Enunciado 1 —
Segundo o trecho sobre o Projeto de Lei nº 979 de 2015, quem criou esse projeto?
Enunciado 2 —
Diga se cada afirmação abaixo está de acordo com o trecho sobre o Projeto de Lei nº 979 de 2015, respondendo sim ou não e citando as palavras do trecho que decidem a questão. (a) O projeto foi criado na Câmara Federal dos Deputados, em Brasília. (b) O capítulo em que o projeto é apresentado é o primeiro do trabalho. (c) A punição prevista pelo projeto se baseia na Lei nº 7.716/1989.
Enunciado 3 —
Dê continuidade ao trecho sobre o Projeto de Lei nº 979 de 2015 a partir da última frase apresentada.

CAPÍTULO 4 PROJETO DE LEI Nº 979 DE 2015

4.1 A Proposta

Nesse quarto e último capítulo deste trabalho, faremos a apresentação do Projeto de Lei nº 979 de 2015, criado pelo Deputado Federal Wadson Ribeiro[87], do PCdoB-MG (Partido Comunista do Brasil – Minas Gerais), na Câmara Federal dos Deputados em Brasília – Distrito Federal. Além disso, faremos as justificativas e exposições dos casos concretos que motivaram a criação do mesmo.

O Projeto de Lei nº 979 de 2015 combate a discriminação por causa das indumentárias que cada um usa e garante o respeito às vestimentas religiosas. A proposta visa punir, com base na Lei nº 7.716/1989, quem por motivo de discriminação preterir, impedir, obstar, negar ou impedir a emissão de documentos de identificação, participação em concursos públicos, ter acesso, permanência, embarcar ou desembarcar, por motivo do uso de véu, lenço, solidéu, taquia, quipá, filá, turbante, colares ou guias.

Dados apresentados —

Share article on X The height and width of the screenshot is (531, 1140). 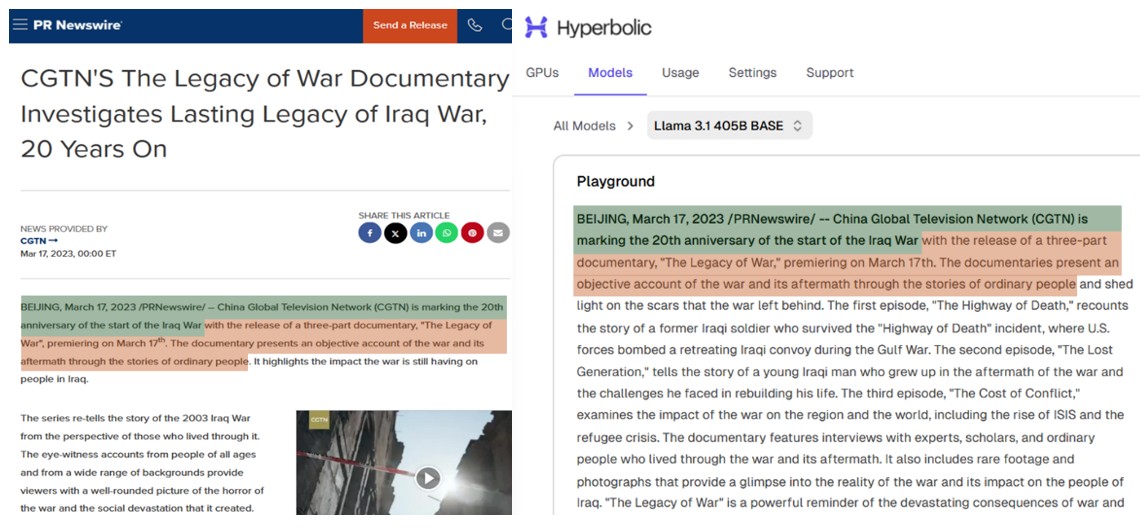coord(396,233)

Resposta 1 —
O Deputado Federal Wadson Ribeiro, do PCdoB-MG.

Resposta 2 —
(a) Sim: "na Câmara Federal dos Deputados em Brasília – Distrito Federal".
(b) Não: "Nesse quarto e último capítulo deste trabalho".
(c) Sim: "com base na Lei nº 7.716/1989".

Resposta 3 —
O Conselho Federal da OAB – DF, na palavra do Presidente Marcos Coelho, ao afirmar que, a Ordem apoiará o Projeto de Lei (PL) N º 979/215, que propõe a criminalização da discriminação pelo uso de vestimentas ou paramentos religiosos.

Segundo o deputado Wadson Ribeiro, no Brasil, qualquer pessoa pode exercer livremente o direito a ter ou não uma prática religiosa. Ao Estado cabe proteger a garantia desse direito, o que significa referendar a existência do pluralismo e da igualdade e da liberdade religiosas, esse é o sentido do Projeto de Lei.

CÂMARA DOS DEPUTADOS

PROJETO DE LEI Nº 979, DE 2015 (Do Sr. Wadson Ribeiro).

Criminaliza a discriminação pelo uso de vestimentas ou paramentos religiosos.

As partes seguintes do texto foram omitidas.